Los argentinos se caracterizan por ser buenos pilotos de tormentas. Surfean las crisis económicas y se adecuan a la realidad tan volátil, como pendular. Pero 2020 fue más que una debacle financiera. La crisis sanitaria no fue igual a la económica. La devoró. Cada ciudadano tenía el temor hasta de manejar el dinero. El coronavirus modificó no sólo los hábitos de consumo; también la forma de relacionarnos económicamente. Las transacciones eran más distantes que siempre. Así, de la noche a la mañana, el consumidor y el vendedor tuvieron que adaptarse al uso de las aplicaciones de pago o billeteras virtuales. Fue un gran salto en la tecnología, dado por una enfermedad que, afortunadamente, en estas épocas no es tan grave para el conjunto de la sociedad.

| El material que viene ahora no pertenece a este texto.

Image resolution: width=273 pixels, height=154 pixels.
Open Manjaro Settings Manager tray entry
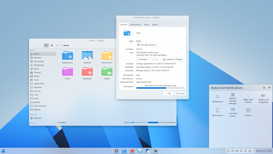[x=233, y=99]
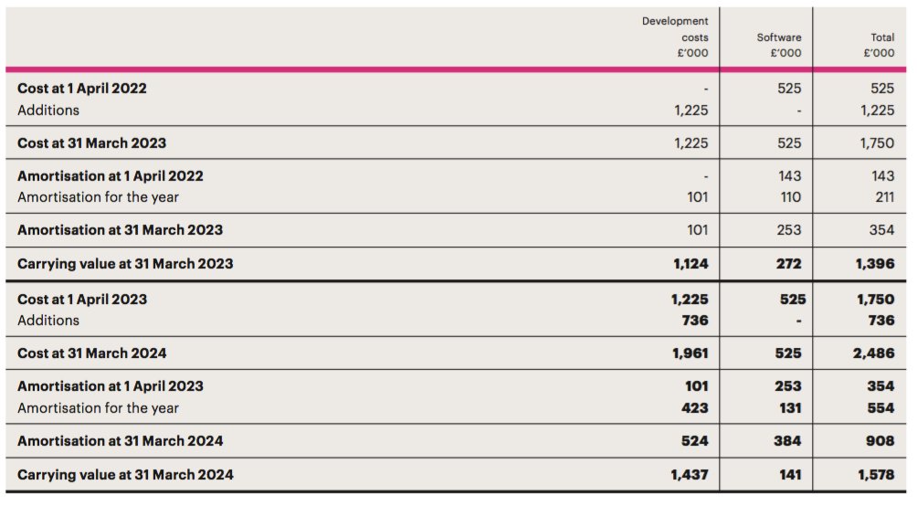Screen dimensions: 917x506
Task: Click the 1,396 carrying value total
Action: click(875, 264)
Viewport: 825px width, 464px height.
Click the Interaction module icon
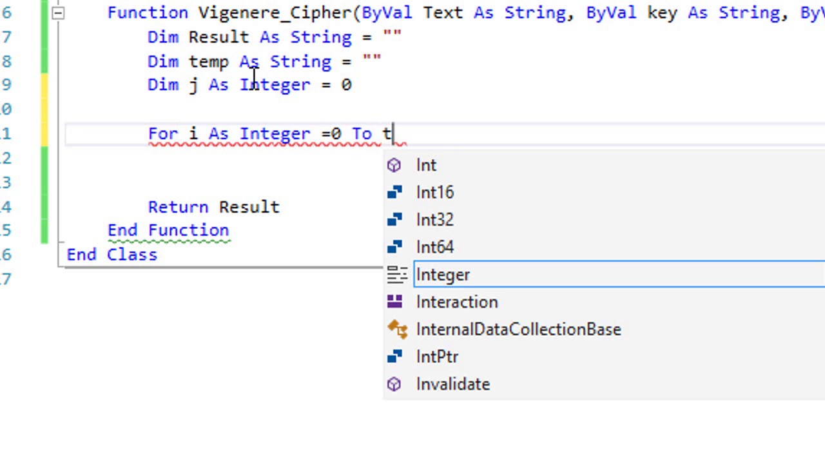[x=394, y=302]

El Aislamiento Social Preventivo y Obligatorio (ASPO), montado por el Gobierno nacional como una manera de evitar el contagio, golpeó la actividad económica. Sólo en el primer semestre de 2020, la caída superó el 12%, sólo comparada con la crisis de fines de 2001 y principios de 2002. El cierre de ese año marcó una retracción del 10,2%.  Con una menor depreciación del tipo de cambio oficial y del congelamiento de un conjunto de precios regulados, la inflación se desaceleró ese año al 36,1%. Pero el problema iba más allá de la actividad. Golpeó con fuerza al mercado laboral que, a raíz del aislamiento, los trabajadores dejaron de ir a la oficina y las fábricas trabajaban al mínimo de su capacidad. Los sectores más afectados fueron la construcción, los hoteles.

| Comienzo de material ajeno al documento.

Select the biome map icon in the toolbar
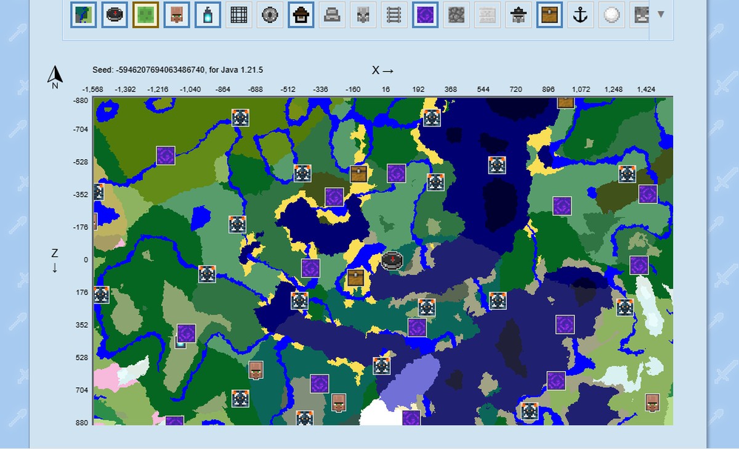This screenshot has width=739, height=449. click(83, 15)
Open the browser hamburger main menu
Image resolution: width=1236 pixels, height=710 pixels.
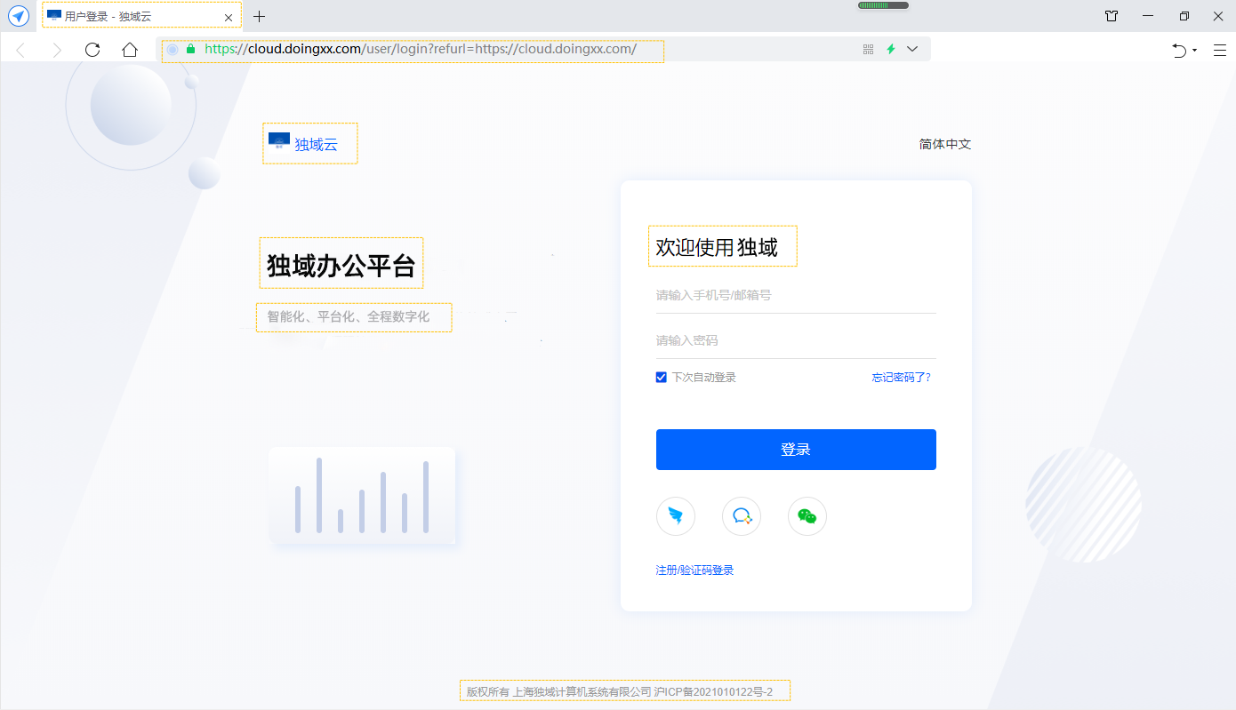(1220, 51)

Las ventas cayeron y se produjo un fuerte cierre de negocios que, según la Cámara Argentina de la Mediana Empresa (CAME), totalizaron los 90.000 casos en todo el país. El escenario implicó el cierre de 41.200 pequeñas y medianas empresas, que involucró a 185.300 empleados.

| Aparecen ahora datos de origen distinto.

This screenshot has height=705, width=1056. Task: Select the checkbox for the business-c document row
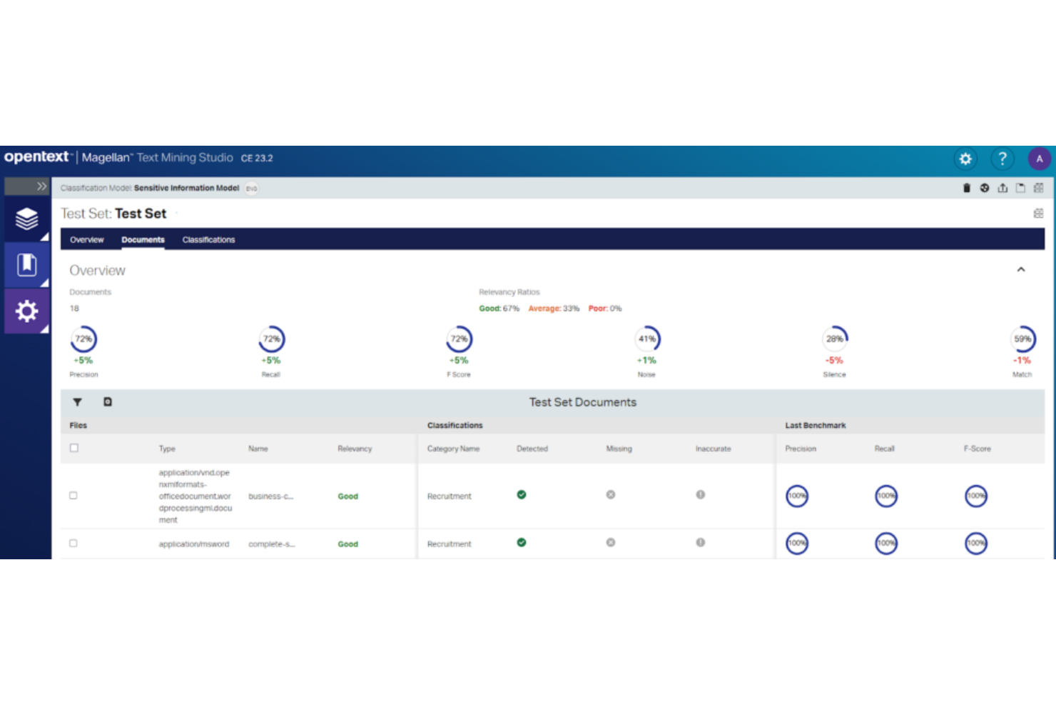point(73,495)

La resultante de ese proceso fueron dos tendencias: el incremento de la informalidad (en Tucumán casi la mitad de los asalariados están en negro) y la irrupción de los emprendimientos denominados showroom o ventas online de particulares.

El de la Argentina fue uno de los confinamientos más prolongados del planeta. Como una manera de enfrentar la crisis sanitaria y económica, el Gobierno nacional de entonces generó una batería de medidas para frenar el cierre de comercios e industria. Así el Programa de Asistencia de Emergencia al Trabajo y la Producción (ATP), que implicó la postergación o reducción de las contribuciones patronales destinadas al sistema previsional, el pago por parte del Estado del 50% del salario de los trabajadores registrados del sector privado y un subsidio del costo financiero de los créditos destinados a los trabajadores independientes; y el Ingreso Familiar de Emergencia (IFE), un programa que consiste en una transferencia monetaria para los trabajadores informales y para los independientes que pertenecen a las categorías más bajas del monotributo.

Las medidas de aislamiento provocaron una fuerte caída de la recaudación e incrementaron el gasto del Estado nacional por aquello de la protección a los sectores más vulnerables, a las empresas y a las provincias. Pero la pandemia sólo profundizó la recesión. La Argentina venía de un proceso de contracción de su economía, con el paulatino deterioro de su moneda, con una inflación galopante y un deterioro constante de las condiciones socioeconómicas de su población. Cinco años después, las secuelas económicas persisten. El Gobierno intenta encarrilar el rumbo de una economía que todavía no se estabiliza, aunque los organismos internacionales sostienen que este año será el del despegue, con una expansión del Producto Bruto Interno (PBI) del 5%. La inflación ha cedido a niveles menos traumáticos, aunque a la actual gestión de Gobierno le está costando sostener el nivel de precios. Los dólares siguen faltando en la economía, mientras la Casa Rosada intenta firmar el 23 acuerdo con el Fondo Monetario Internacional (FMI). Ese entendimiento puede ser una nueva oportunidad para que el país corrija los desequilibrios hasta 2029, cuando deba pagar el capital de la deuda acumulada a lo largo de los últimos años.

La pandemia continúa, pero no es sanitaria; es económica. El virus se llama inflación. Y la cura tiene el color verde del dólar.